We have been able to bypass this issue for now by altering the SQL queries of our upstream parquet source (google big query) to export datetimes/timestamps as strings in the following format: UNIX_MILLIS(TIMESTAMP(datecolumn)). The ADF dataflow parquet sources were able to cast these strings as timestamps, requiring no modifications to our Transformation layer.
Has the Dataflow IR upgrade to spark 3.4 broken Timestamps stored in parquet?
It appears that over the past couple of days, the Dataflow Integration Runtimes have migrated to spark 3.4. When the source is a parquet file, ADF Dataflows are now nulling all source timestamps stored as parquet int64 where the field metadata isAdjustedToUTC=false.

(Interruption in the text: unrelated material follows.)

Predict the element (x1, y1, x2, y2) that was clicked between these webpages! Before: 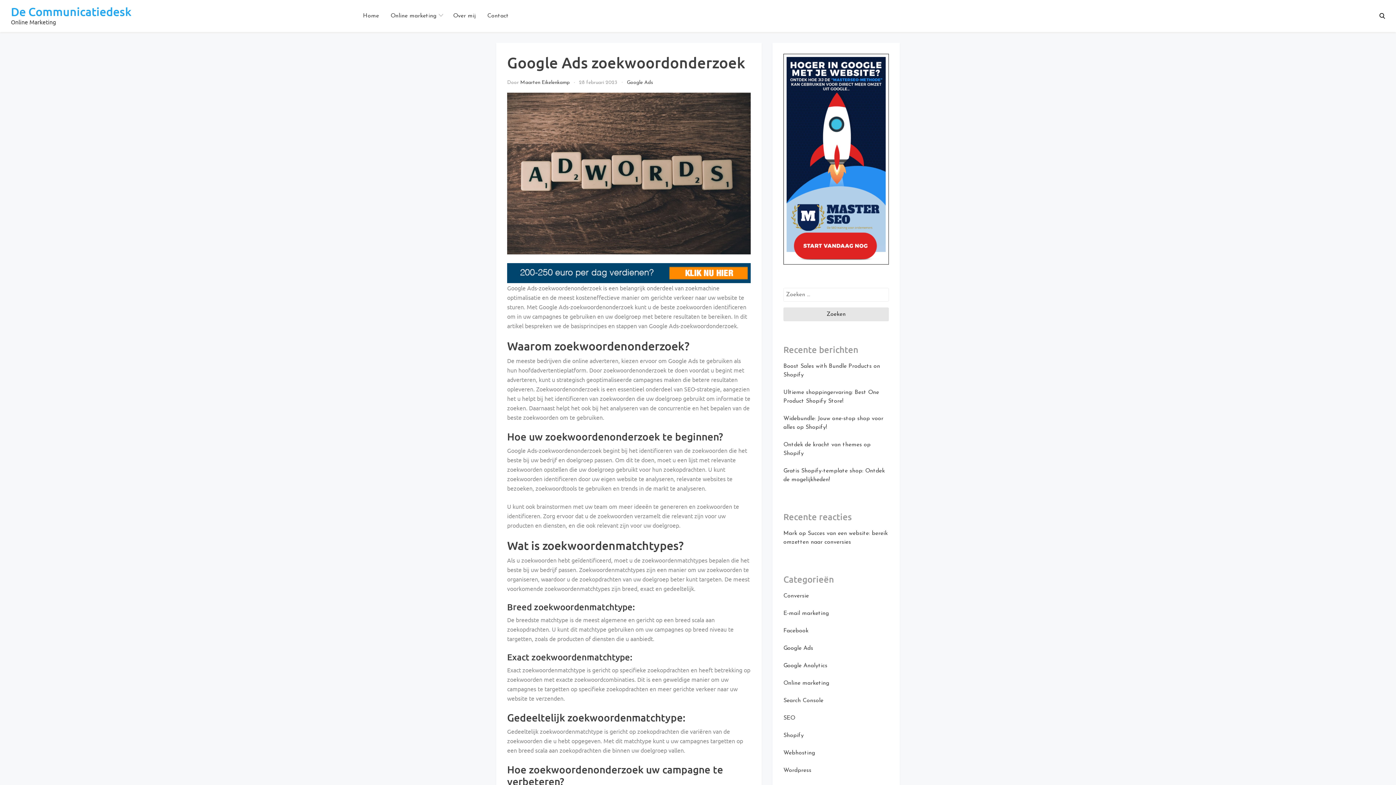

Looking at the spark migration guide: https://spark.apache.org/docs/latest/sql-migration-guide.html#upgrading-from-spark-sql-33-to-34, we can see there were changes:
Since Spark 3.4, when schema inference on external Parquet files, INT64 timestamps with annotation
isAdjustedToUTC=false
will be inferred as TimestampNTZ type instead of Timestamp type. To restore the legacy behavior, setspark.sql.parquet.inferTimestampNTZ.enabled
tofalse
.
How should we proceed here? Try to modify the metadata upstream? I think it would prudent to rollback to spark 3.3, as its clear this hasn't been tested.